SOURCE EXTRACT »
************
At first I was against the idea of an unlimited undo button. Having now played a good number of hours in the game, it is in fact a useful feature. Especially in endurance races, where after 3 hours of racing a mistake would mean re-racing another 3 hours. Instead, you hit rewind and try that corner again. Rewind does have two limitations. You can’t use it too close to the finish line on your last lap, and it can be turned off completely for multiplayer.
Of course, it’s the first glance that sells a game, and visually Forza is stunning. It doesn’t have all the post processing effects of Need For Speed SHIFT, rather going for a clean, crisp, detailed approach. This approach works, and the cars and tracks are full of little things that add to the overall picture. Heat haze, shaking bonnets and paint scuffs all make things that little bit more realistic. The new tracks look fantastic, with detailed backgrounds adding to the experience. This is both good and bad, as some of the typical race tracks do in fact look slightly dull compared to the city circuits and mountain ranges.
************
YOUR OBJECTIVE »
How would the Forza review go on after its final sentence? Write the next part. The listing that comes next is from a separate source.

GIVEN MATERIAL »
************
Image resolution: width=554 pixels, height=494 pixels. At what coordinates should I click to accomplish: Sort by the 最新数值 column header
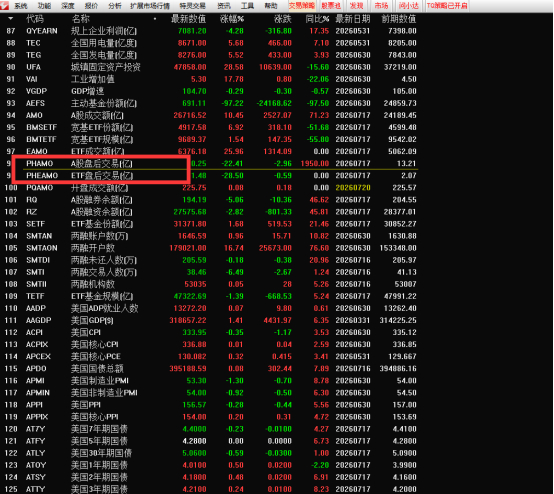(x=188, y=19)
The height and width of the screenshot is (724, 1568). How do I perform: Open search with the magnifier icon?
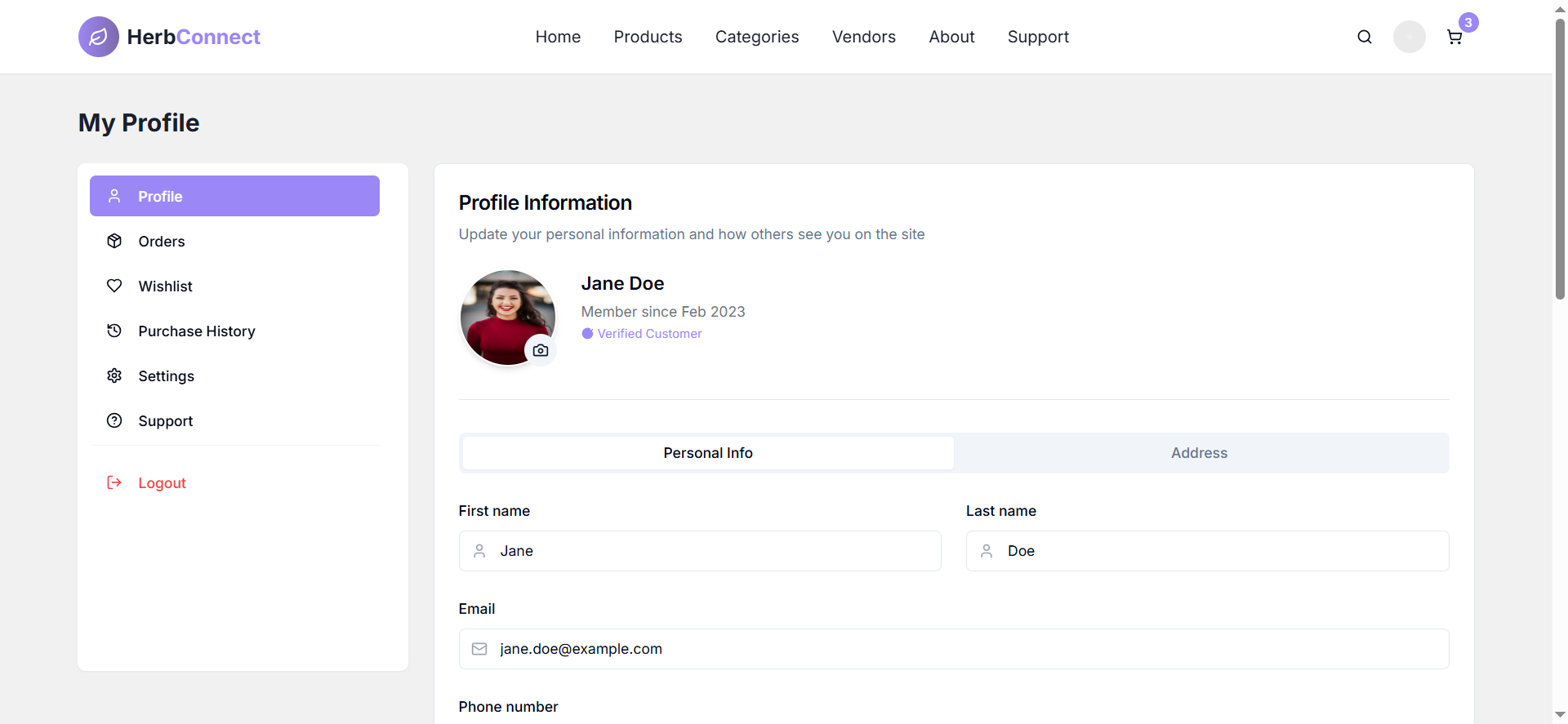tap(1364, 37)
************
WRITTEN ANSWER »
The game now also sports full rendered interiors for cars, adding a level of realism and difficulty. In-car can be a challenge, especially in very low race cars as you lose the ability to see as far ahead. Throw in the fact it runs at 60fps, at 1080p, and if nothing else sells you, the sensation of speed will.
The game engine has had some tweaks of course, and now feels even better. Cars drive very well compared to their real world counterparts. Yes, I’ll admit I don’t own a McLaren F1 so have no point of reference. But the cars I have owned or driven in my lifetime do feel very accurate in-game. Lift off oversteer in an MR2? Check. Excessive wheelspin in a V8 Commodore? Check. The tinny sound of a Honda CRX with a massive exhaust? Check.
One of the other features Forza is known for is car damage. Insert jab at Gran Turismo here, but so far, only Forza has had decent damage modelling. Smashed tail lights, bumpers falling off, stuffed suspension causing your car to veer left, it’s all here. Even rolling your car is possible, thanks to updates to the physics engine.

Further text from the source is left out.